» Texto fornecido
· · · · ·

Política Escala 6x1
PL e União Brasil contra a PEC da Escala 6x1
Estratégia para barrar a proposta na Câmara
24/02/2026 09h15
Por: Vanilson Brito
Foto: O Globo

Em meio ao avanço das discussões sobre a redução da jornada de trabalho no Congresso, os presidentes do PL e do União Brasil afirmaram que pretendem atuar para impedir que a proposta que extingue a escala 6x1 prospere na Câmara dos Deputados.

Durante evento do Grupo Esfera realizado em São Paulo, com a presença de empresários e representantes de diversos setores produtivos, Valdemar Costa Neto (PL) e Antonio Rueda (União Brasil) defenderam que o texto seja barrado já na Comissão de Constituição e Justiça (CCJ), evitando que a matéria avance ao plenário.

Valdemar destacou que a estratégia passa por dialogar com o presidente da Câmara, Hugo Motta (Republicanos-PB), para travar a proposta na comissão. Segundo ele, a oposição vai se empenhar para impedir que a votação ocorra, recebendo aplausos de parte do empresariado presente.

No mesmo sentido, Rueda afirmou que o objetivo é construir uma “blindagem” na CCJ e retardar o andamento da proposta. Para o dirigente do União Brasil, o projeto teria forte apelo popular, e seu avanço no Congresso tornaria a missão da oposição de barrá-lo cada vez mais difícil em um ano eleitoral. Ele ressaltou que levar a votação ao plenário seria “avassalador” e acrescentou que a medida poderia elevar custos para as empresas, pressionar a inflação e impactar negativamente os consumidores.

· · · · ·

» O problema
Transcreva da notícia sobre a escala 6x1, sem alterar nada, o trecho que começa em "Política Escala 6x1" e vai até "Câmara dos Deputados.", incluindo essas palavras finais. Baseie-se somente na notícia sobre a escala 6x1.

· · · · ·

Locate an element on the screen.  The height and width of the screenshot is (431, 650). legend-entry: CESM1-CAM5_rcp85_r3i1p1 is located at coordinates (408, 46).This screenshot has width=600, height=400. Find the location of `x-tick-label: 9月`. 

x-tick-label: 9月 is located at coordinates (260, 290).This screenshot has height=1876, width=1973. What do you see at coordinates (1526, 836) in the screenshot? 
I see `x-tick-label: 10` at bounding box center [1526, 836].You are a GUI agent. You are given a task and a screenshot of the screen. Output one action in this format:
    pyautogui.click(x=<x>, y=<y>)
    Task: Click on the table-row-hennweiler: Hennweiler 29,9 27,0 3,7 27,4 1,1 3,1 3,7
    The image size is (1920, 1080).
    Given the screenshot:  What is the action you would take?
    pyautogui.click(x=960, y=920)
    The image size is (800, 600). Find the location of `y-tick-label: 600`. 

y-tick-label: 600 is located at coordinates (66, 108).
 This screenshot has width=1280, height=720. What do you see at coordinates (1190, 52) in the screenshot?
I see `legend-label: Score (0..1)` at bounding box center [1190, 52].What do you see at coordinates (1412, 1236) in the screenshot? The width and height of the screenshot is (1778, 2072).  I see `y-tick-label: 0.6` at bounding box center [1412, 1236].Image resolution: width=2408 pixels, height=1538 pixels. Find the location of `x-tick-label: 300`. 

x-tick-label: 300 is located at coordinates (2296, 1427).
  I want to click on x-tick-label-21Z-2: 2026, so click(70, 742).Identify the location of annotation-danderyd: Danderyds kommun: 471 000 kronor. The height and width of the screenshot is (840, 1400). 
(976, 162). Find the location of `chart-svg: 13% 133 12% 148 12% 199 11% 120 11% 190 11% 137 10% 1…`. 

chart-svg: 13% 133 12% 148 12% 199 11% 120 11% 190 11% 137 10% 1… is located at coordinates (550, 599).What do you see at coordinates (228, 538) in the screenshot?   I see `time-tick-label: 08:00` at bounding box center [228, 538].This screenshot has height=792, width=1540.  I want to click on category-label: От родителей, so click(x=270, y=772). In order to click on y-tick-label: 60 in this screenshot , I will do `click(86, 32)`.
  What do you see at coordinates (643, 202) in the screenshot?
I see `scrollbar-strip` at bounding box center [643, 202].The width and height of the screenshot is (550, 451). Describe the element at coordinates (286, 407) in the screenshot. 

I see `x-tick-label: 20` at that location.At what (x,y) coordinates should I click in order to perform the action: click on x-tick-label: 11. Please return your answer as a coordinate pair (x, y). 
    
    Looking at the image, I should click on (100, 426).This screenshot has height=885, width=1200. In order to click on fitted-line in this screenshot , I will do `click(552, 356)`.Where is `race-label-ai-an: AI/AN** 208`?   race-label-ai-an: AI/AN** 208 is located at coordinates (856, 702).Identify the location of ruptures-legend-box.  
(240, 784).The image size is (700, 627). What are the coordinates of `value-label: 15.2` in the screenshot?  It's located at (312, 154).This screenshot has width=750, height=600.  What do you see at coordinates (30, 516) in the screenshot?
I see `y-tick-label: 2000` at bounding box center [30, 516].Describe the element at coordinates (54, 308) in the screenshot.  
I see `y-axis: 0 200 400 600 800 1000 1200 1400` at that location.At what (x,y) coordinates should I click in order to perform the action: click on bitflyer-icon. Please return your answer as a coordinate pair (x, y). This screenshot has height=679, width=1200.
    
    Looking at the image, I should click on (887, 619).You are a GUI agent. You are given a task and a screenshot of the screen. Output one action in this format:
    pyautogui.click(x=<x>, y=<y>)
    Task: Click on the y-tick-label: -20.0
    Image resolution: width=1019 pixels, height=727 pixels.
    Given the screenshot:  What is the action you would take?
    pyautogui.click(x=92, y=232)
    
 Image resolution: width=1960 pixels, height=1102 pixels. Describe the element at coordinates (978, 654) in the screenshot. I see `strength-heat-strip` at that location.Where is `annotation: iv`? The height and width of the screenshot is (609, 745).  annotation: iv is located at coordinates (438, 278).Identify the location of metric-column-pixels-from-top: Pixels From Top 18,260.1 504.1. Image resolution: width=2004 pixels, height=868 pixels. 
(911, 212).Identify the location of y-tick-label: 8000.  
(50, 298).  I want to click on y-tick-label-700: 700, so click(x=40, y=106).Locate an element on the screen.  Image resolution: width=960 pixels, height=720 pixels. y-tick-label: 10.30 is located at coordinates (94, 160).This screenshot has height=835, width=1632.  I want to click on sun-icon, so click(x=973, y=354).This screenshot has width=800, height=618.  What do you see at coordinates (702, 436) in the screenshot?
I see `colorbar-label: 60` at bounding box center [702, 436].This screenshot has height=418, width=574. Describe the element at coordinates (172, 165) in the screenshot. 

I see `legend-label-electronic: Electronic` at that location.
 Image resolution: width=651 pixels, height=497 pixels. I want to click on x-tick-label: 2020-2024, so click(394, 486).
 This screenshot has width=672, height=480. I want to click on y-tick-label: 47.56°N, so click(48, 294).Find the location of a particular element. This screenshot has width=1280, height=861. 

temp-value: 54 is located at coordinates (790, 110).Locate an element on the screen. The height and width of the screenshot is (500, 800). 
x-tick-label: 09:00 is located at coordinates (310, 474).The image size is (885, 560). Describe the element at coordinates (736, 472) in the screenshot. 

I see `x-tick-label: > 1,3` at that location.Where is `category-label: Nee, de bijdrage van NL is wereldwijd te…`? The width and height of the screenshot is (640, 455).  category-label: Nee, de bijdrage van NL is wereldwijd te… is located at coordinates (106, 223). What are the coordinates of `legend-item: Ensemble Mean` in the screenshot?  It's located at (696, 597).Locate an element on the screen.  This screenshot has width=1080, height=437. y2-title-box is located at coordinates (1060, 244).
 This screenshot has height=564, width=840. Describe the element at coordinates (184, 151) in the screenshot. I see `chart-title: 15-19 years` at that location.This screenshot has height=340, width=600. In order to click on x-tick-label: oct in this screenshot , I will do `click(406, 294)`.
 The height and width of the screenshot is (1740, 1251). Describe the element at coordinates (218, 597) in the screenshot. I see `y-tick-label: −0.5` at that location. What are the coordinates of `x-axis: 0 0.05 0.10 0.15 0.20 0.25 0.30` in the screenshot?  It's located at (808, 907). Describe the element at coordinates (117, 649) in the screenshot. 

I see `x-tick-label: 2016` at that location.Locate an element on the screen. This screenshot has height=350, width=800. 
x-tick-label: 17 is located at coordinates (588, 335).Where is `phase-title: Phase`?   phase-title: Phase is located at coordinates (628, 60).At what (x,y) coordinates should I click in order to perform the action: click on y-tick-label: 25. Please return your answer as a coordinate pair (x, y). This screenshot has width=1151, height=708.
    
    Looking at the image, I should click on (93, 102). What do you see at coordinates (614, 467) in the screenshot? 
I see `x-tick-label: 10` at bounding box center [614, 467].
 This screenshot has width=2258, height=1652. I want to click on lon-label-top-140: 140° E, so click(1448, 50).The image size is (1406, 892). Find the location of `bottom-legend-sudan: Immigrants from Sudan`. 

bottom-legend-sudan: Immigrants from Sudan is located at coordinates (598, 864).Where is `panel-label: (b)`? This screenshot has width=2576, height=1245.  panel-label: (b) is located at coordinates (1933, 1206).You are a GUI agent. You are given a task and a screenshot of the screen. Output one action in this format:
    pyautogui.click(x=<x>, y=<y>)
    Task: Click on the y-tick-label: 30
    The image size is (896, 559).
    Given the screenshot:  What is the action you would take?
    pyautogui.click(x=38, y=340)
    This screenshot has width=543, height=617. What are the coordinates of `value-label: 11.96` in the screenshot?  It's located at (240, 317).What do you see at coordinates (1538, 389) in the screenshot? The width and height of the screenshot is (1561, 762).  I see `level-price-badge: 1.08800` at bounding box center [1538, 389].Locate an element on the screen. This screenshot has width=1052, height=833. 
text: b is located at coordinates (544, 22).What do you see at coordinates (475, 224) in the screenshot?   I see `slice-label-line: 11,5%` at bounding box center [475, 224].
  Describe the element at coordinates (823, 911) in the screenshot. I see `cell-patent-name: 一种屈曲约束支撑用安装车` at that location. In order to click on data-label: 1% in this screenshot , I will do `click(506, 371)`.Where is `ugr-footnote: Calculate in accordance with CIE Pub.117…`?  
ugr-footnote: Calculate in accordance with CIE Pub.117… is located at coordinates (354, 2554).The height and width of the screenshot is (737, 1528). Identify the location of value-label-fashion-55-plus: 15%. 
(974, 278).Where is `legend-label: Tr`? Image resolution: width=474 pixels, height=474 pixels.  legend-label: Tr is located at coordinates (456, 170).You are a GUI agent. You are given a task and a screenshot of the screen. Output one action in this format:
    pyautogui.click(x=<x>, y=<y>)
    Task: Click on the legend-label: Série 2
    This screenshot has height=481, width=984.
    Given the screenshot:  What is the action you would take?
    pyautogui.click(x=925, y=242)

· · · · ·

» Resposta da tarefa
Política Escala 6x1
PL e União Brasil contra a PEC da Escala 6x1
Estratégia para barrar a proposta na Câmara
24/02/2026 09h15
Por: Vanilson Brito
Foto: O Globo

Em meio ao avanço das discussões sobre a redução da jornada de trabalho no Congresso, os presidentes do PL e do União Brasil afirmaram que pretendem atuar para impedir que a proposta que extingue a escala 6x1 prospere na Câmara dos Deputados.